A pesquisa sugere que apenas um subgrupo de pacientes deprimidos – cerca de 30% – apresenta inflamação elevada, que também está associada a respostas ruins aos antidepressivos. Esse subgrupo inflamatório pode ser a chave para analisar as diferenças nos mecanismos subjacentes à depressão e personalizar o tratamento.

“A ativação dessas vias inflamatórias no corpo e no cérebro é uma das maneiras pelas quais os sintomas depressivos podem ser produzidos”, disse Charles Raison, professor de psicologia humana, ecologia humana e psiquiatria da Universidade de Wisconsin em Madison.

O desafio de tratar a depressão

A depressão é em si um fator de risco para várias outras doenças e distúrbios, incluindo obesidade, diabetes, doenças cardiovasculares, distúrbios respiratórios crônicos e artrite. A depressão é a principal causa de suicídio, que é uma das principais causas de morte nos Estados Unidos.

A depressão de uma pessoa não é necessariamente igual a de outra. “Não é que a depressão seja uma espécie de prato genérico que é o mesmo para todas as pessoas”, disse Andrew Miller, professor de psiquiatria e ciências comportamentais da Escola de Medicina da Universidade Emory. “É bem diferente dependendo de quem é e do que está vivenciando.”

Dos nove critérios de sintomas – humor deprimido, prazer diminuído, alteração de peso, alteração do sono, letargia, sentimentos de inutilidade, problemas de atenção, distúrbio psicomotor ou idealização suicida – existem 227 combinações possíveis para ser diagnosticado com transtorno depressivo maior, embora algumas combinações sejam mais comum do que outras. Para muitas pessoas, isso torna difícil encontrar um tratamento eficaz.

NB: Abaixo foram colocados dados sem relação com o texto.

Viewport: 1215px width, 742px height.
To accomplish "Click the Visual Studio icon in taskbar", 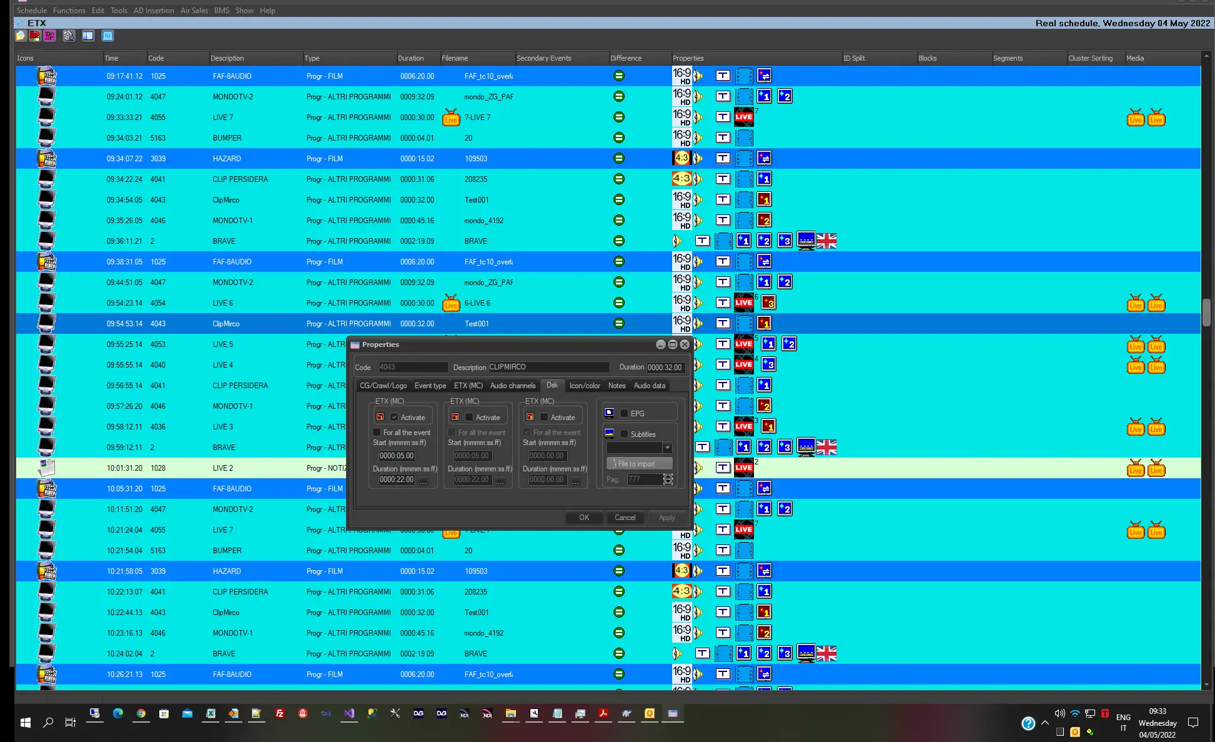I will [349, 713].
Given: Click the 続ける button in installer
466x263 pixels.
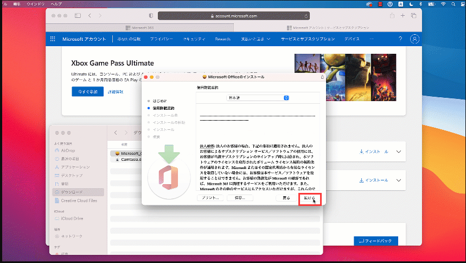Looking at the screenshot, I should click(310, 198).
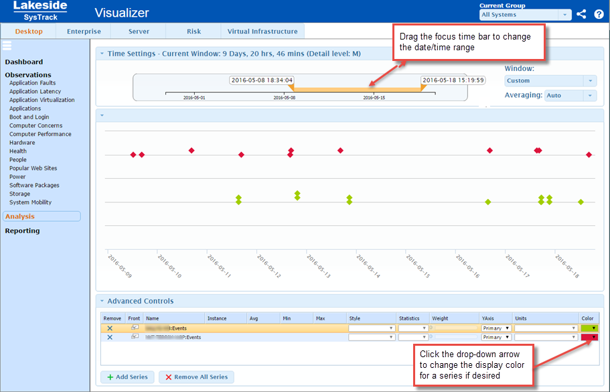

Os antidepressivos, um tratamento padrão para a maioria dos transtornos depressivos, são projetados para modular a transmissão de certos neurotransmissores – serotonina, dopamina e norepinefrina –, mas apenas cerca de 30% dos pacientes entram em remissão após os tratamentos. Enquanto muitos outros podem encontrar alívio parcial com antidepressivos juntamente com terapia comportamental, cerca de 50% dos pacientes deprimidos são tratados inadequadamente e 30% são resistentes aos tratamentos atuais.

Tratamentos mais recentes, como a cetamina, estão ajudando algumas pessoas, mas têm seus próprios problemas e efeitos colaterais.

O corpo inflamado e o cérebro deprimido

A inflamação é a resposta produzida pelo sistema imunológico para proteger o corpo de patógenos, lesões e toxinas. Mas a inflamação crônica, que pode ser causada por estresse, má alimentação, estilo de vida pouco saudável ou doenças autoimunes, pode danificar células e órgãos e aumentar o risco de vários problemas de saúde.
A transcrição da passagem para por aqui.